WHAT TO WORK ON:
With pictures omitted, output the records below exactly as they appear.

EXTRACTED INFORMATION:
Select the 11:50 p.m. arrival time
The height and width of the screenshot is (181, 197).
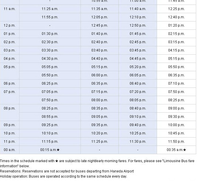click(176, 142)
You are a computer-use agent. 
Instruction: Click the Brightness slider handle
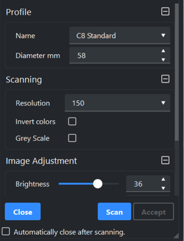coord(98,184)
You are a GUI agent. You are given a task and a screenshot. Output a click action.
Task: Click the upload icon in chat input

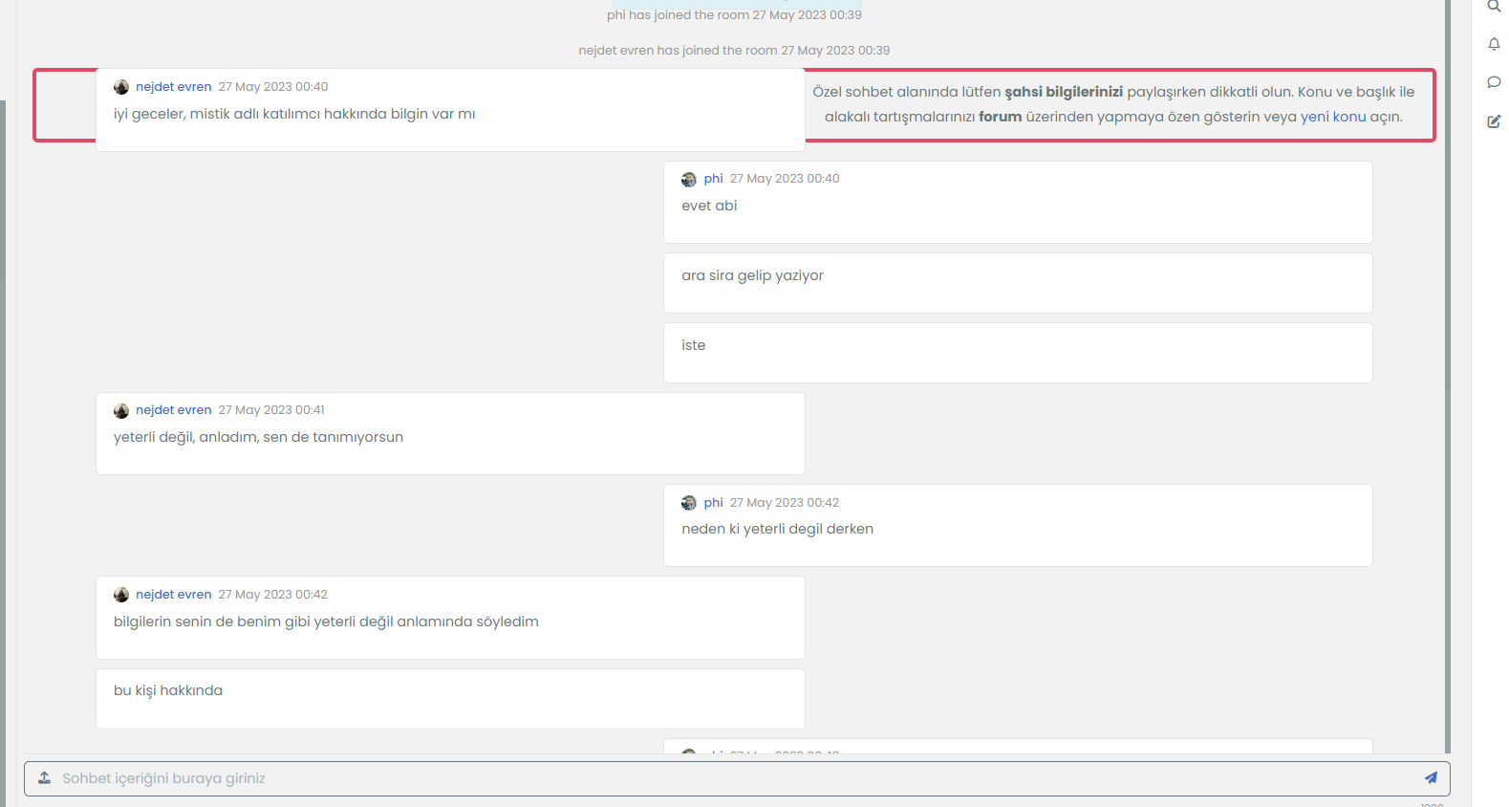44,778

RESULT BELOW:
Select the 11:50 p.m. arrival time
The height and width of the screenshot is (181, 197).
click(176, 142)
You are a computer-use agent. 
Instruction: Click the Brightness slider handle
coord(98,184)
You are a GUI agent. You are given a task and a screenshot. Output a click action.
Task: Click the upload icon in chat input

44,778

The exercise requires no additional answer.